• [Task item] In the records below, find the line containing "Task: Click the icon beside 日本法令外国語訳" and repeat it and every line after it exactly, without pictures.

(Pixel coordinate grounding data)
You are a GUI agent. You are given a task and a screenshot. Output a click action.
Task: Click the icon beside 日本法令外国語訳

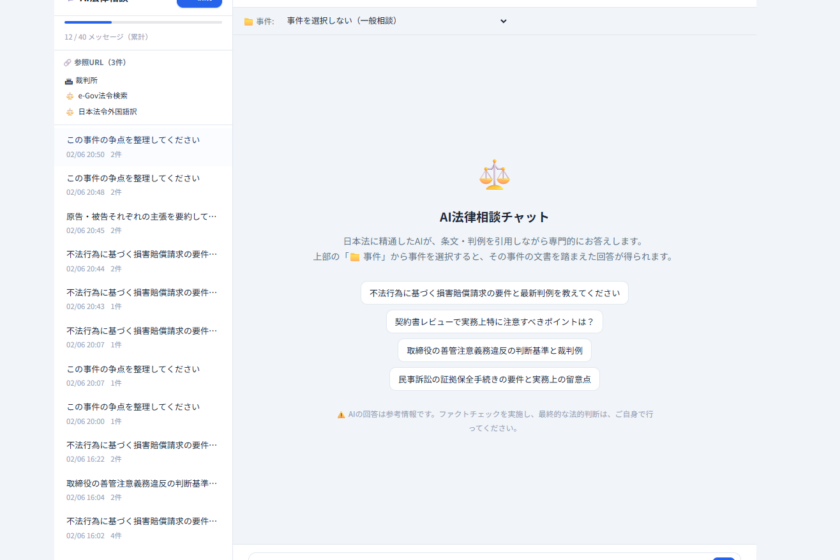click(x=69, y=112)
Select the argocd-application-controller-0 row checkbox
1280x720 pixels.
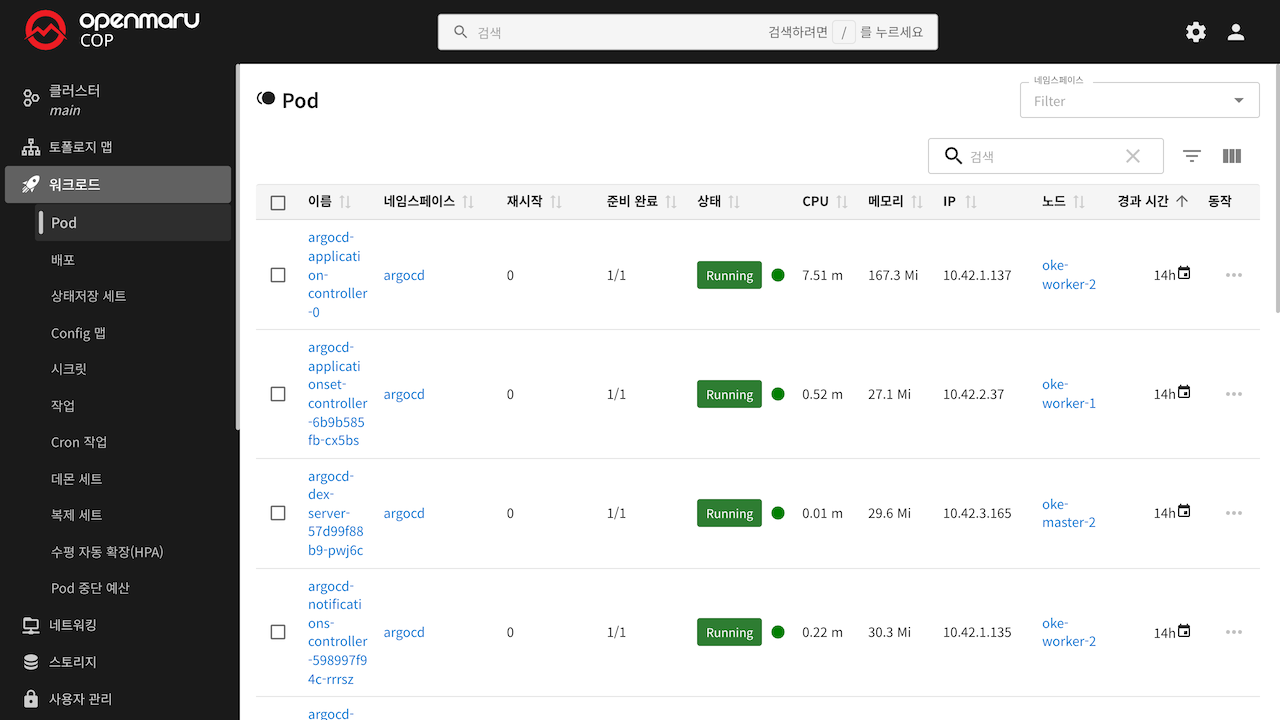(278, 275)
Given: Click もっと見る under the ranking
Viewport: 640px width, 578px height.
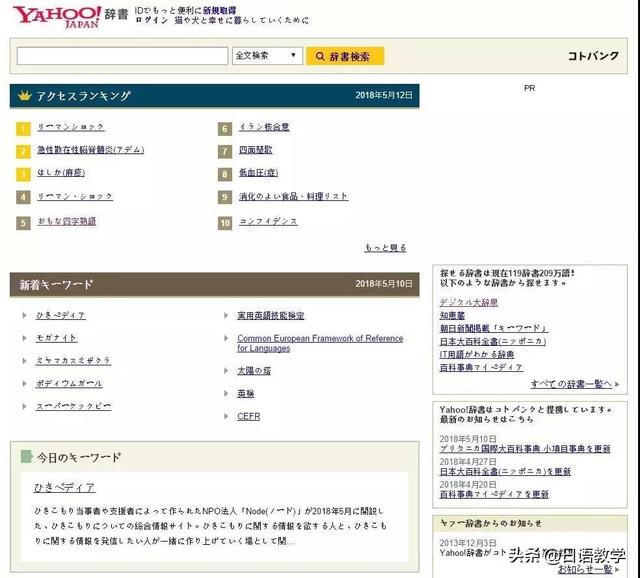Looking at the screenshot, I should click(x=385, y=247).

• [Answer box]
Task: Click the icon beside 日本法令外国語訳

click(x=69, y=112)
Select the argocd-application-controller-0 row checkbox
1280x720 pixels.
(278, 275)
Given: Click もっと見る under the ranking
Viewport: 640px width, 578px height.
Looking at the screenshot, I should click(x=385, y=247).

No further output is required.